Musée Jacquemart-André, Paris
Paris : Joseph Mallord William Turner

Réouverture

Article mis en ligne le 1er mai 2020
dernière modification le 22 mai 2020

Le musée Jacquemart-André présente une grande rétrospective de Joseph Mallord William Turner (1775-1851). Incontestablement le plus grand représentant de l’âge d’or de l’aquarelle anglaise, il exploita les effets de lumière et de transparence sur les paysages anglais ou les lagunes vénitiennes. Célébré par ses contemporains, il continue aujourd’hui à émouvoir de nombreux admirateurs.

J. M. W. Turner (1775 – 1851), « Dinant, Bouvignes et Crèvecœur : coucher de soleil », vers 1839
gouache et aquarelle sur papier, 13,6 x 18,8 cm Tate, accepté par la nation dans le cadre du legs Turner 1856, Photo © Tate

Grâce à des prêts exceptionnels de la Tate Britain de Londres, qui abrite la plus grande collection de Turner au monde, le musée Jacquemart-André accueille une exposition de 60 aquarelles et quelque 10 peintures à l’huile, dont certaines n’ont jamais été présentées en France.

Outre ses œuvres achevées destinées à la vente, Turner conservait pour lui-même un fonds considérable d’œuvres, laissé dans sa maison et dans son atelier. Avec leur caractère propre, ces esquisses, plus expressives et expérimentales, sont certainement plus proches de sa vraie nature que celles peintes pour le public. Au total, après la mort de l’artiste, la nation britannique en 1856 reçoit un legs immense comprenant de nombreuses peintures à l’huile, des études inachevées et des ébauches, ainsi que des milliers d’œuvres sur papier : aquarelles, dessins et carnets de croquis.

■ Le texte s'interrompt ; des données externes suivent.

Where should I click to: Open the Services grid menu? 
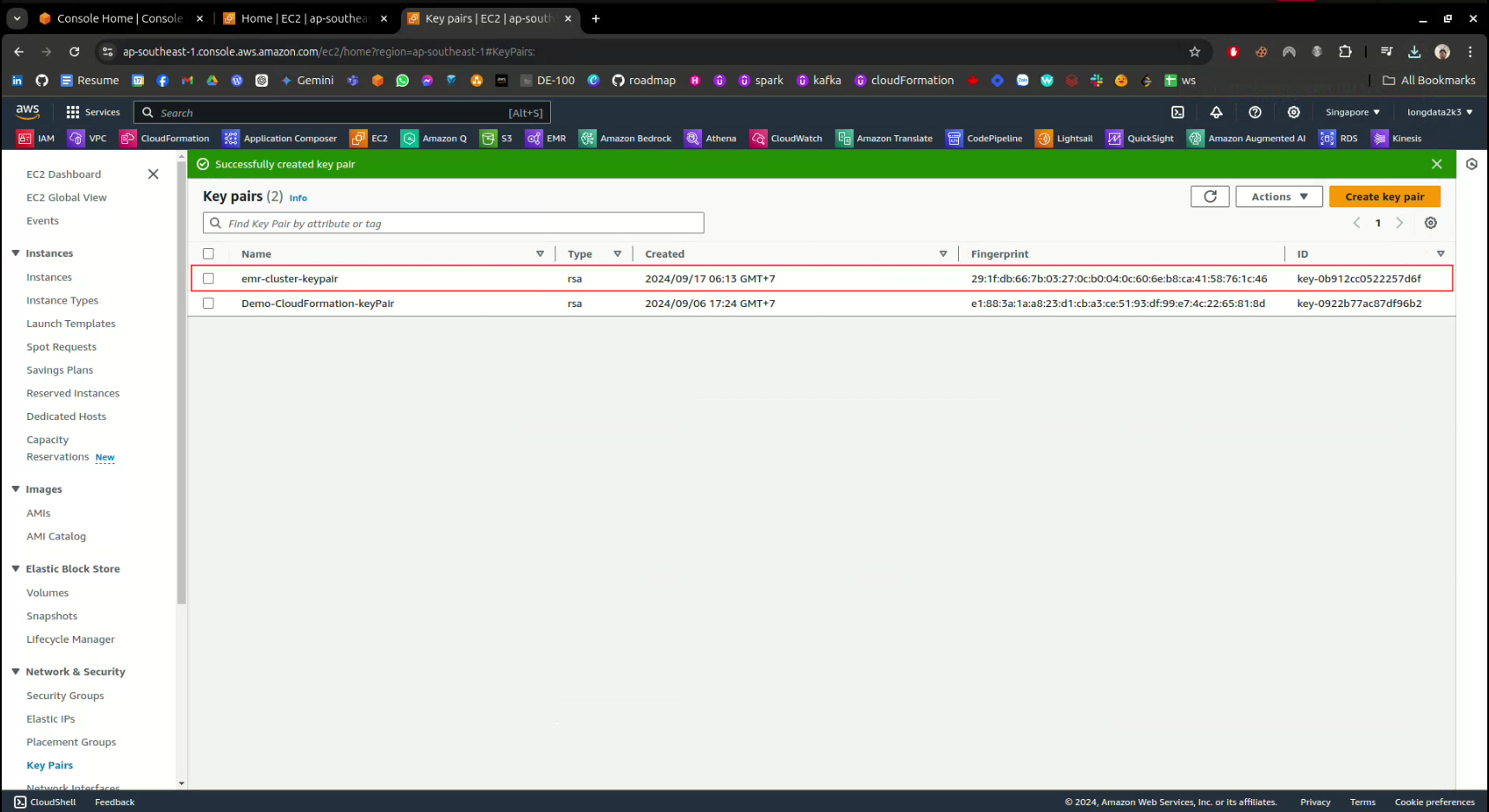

J. M. W. Turner, « Vue des gorges de l’Avon », 1791
Crayon, encre et aquarelle sur papier, 23,1 x 29,4 cm Tate, accepté par la nation dans le cadre du legs Turner 1856, Photo © Tate

L’écrivain John Ruskin, l’un des premiers à avoir étudié l’ensemble de ce legs, observa que Turner avait réalisé la plupart de ces œuvres « pour son propre plaisir ». Aujourd’hui conservé à la Tate Britain, ce fonds révèle toute la modernité de ce grand peintre romantique. L’exposition dévoile une partie de ce fonds intime qui offre des points de vue uniques sur l’esprit, l’imagination et la pratique privée de Turner.